Note that the advantages of this paradigm are: (1) it is strongly motivated by a large literature establishing the relationship between attentional load and cognitive effort35,59, and is well-established in studies of attentional load35; (2) it allowed us to parametrically vary effort over multiple levels; and (3) its efficacy in eliciting cognitive effort discounting has been established in recently published studies5,8.

Physical Effort Task

In the physical effort task, participants squeezed a hand-held dynamometer at one of six different levels of force with their dominant (right) hand. The dynamometers (SS25LA, BIOPAC systems, USA) were interfaced with a computer running Psychtoolbox (http://psychtoolbox.org) as implemented in Matlab (Mathworks, USA). Prior to the task, each participant’s maximum voluntary contraction (MVC) was determined as the maximum contraction reached over three trials.

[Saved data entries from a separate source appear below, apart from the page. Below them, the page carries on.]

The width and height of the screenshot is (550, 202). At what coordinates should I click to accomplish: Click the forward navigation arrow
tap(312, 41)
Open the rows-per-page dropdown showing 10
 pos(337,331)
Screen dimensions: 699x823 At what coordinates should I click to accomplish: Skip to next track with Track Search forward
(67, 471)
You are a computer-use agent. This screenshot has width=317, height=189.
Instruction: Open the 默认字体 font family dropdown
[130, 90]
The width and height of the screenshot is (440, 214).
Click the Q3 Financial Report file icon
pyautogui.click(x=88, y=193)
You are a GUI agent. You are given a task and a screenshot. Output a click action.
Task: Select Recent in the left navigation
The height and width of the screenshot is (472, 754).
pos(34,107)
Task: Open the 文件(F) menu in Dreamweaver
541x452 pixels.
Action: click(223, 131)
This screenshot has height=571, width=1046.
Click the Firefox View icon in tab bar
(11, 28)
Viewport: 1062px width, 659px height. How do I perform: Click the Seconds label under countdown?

The task required participants to maintain a constant grip force at one of six levels of effort, which were standardised across participants as percentages of their MVC (8%, 13%, 18%, 23%, 28%, 33%). Trials began with a red pie-chart indicating the force required on that trial. A vertical bar then appeared on the screen, with a yellow horizontal line indicating the target force level. During the trial, participants received visual feedback on their exerted force. For participants to be rewarded, they were required to maintain their force within 2.5% of the target force for ≥50% of the 14-second trial duration. Note that the trial durations in both the cognitive and physical effort tasks were identical.

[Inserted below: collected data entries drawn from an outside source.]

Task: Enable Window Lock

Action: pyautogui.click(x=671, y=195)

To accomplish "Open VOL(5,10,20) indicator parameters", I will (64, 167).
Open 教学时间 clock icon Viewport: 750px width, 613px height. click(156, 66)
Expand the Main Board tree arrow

As in the cognitive effort task, subjects first undertook 18 practice trials (three per effort level). They then completed the training phase, which comprised 60 trials (10 trials at each effort level). Each successfully completed trial earned participants one credit, and participants were provided with feedback at the end of each trial. The order of cognitive and physical training blocks was counterbalanced across participants.

Choice Period

After the training phase, participants entered the critical decision-making period. On each trial, participants were provided with two options, and asked to choose whichever was preferable to them. One option was a ‘baseline’ low-effort/low-reward option (Effort Level 1 for 1 credit). This fixed baseline was always contrasted against a high-effort/high-reward ‘offer’, which comprised a higher level of effort (Effort Levels 2–6) for a higher reward (2, 4, 6, 8, 10 credits). The baseline and offer were always within the same domain. Participants were told that ten choices from each domain would be randomly sampled for them to perform at the conclusion of the experiment, and that this would determine their remuneration. All participants were paid £30, but a debriefing following the study showed that participants all believed that their payment depended on their choices.

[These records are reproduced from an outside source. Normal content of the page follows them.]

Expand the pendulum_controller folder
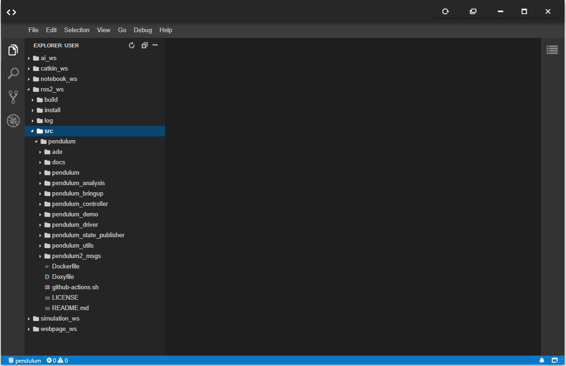Image resolution: width=566 pixels, height=366 pixels. tap(80, 204)
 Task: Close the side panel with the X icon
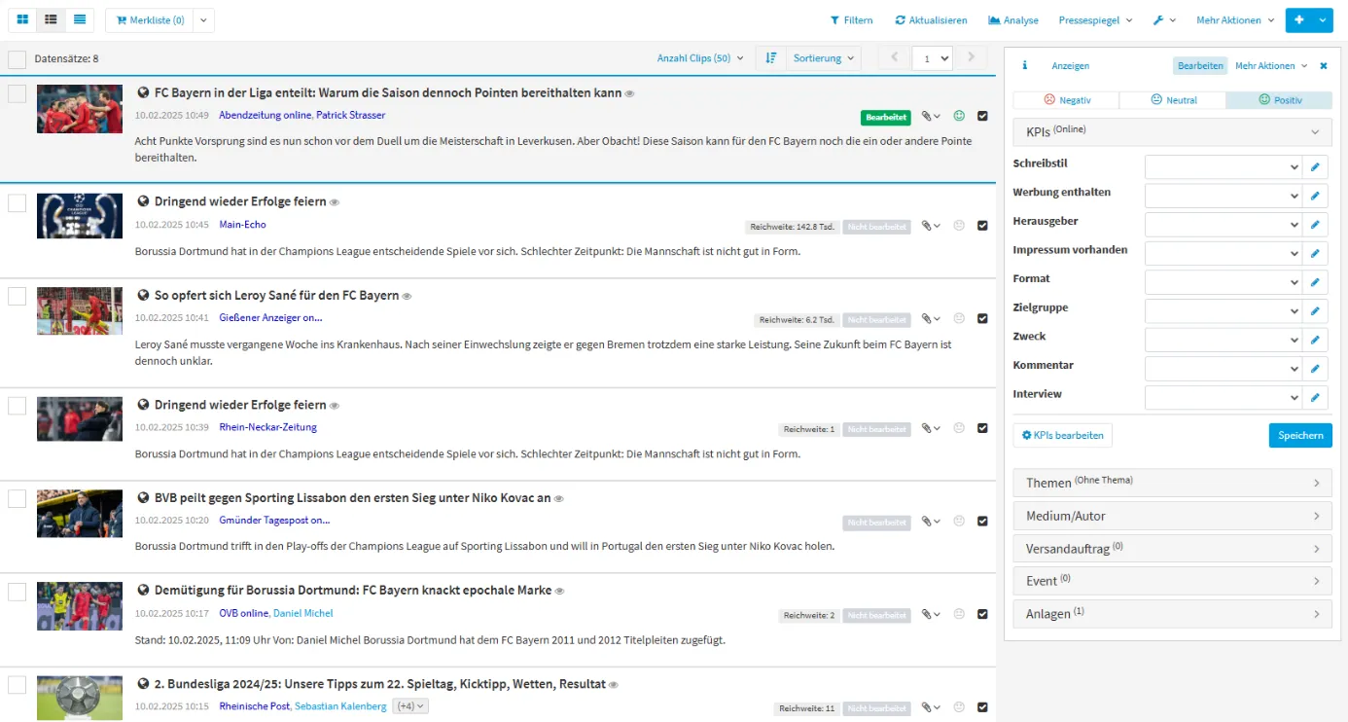pos(1323,66)
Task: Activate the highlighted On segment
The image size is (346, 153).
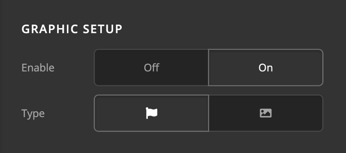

The order of cognitive and physical effort choices was randomised. The entire effort-reward space was sampled randomly and evenly, with all points in that space sampled three times per domain. Trials were self-paced, and each offer remained on the screen until participants registered their responses. The ‘baseline’ option was positioned on the left side of the screen, and the ‘offer’ on the right. Participants registered their response with a left or right button press, upon which their selected response would be highlighted on the screen for one second.

Data availability

The datasets generated during and/or analysed during the current study are available from the corresponding author on reasonable request.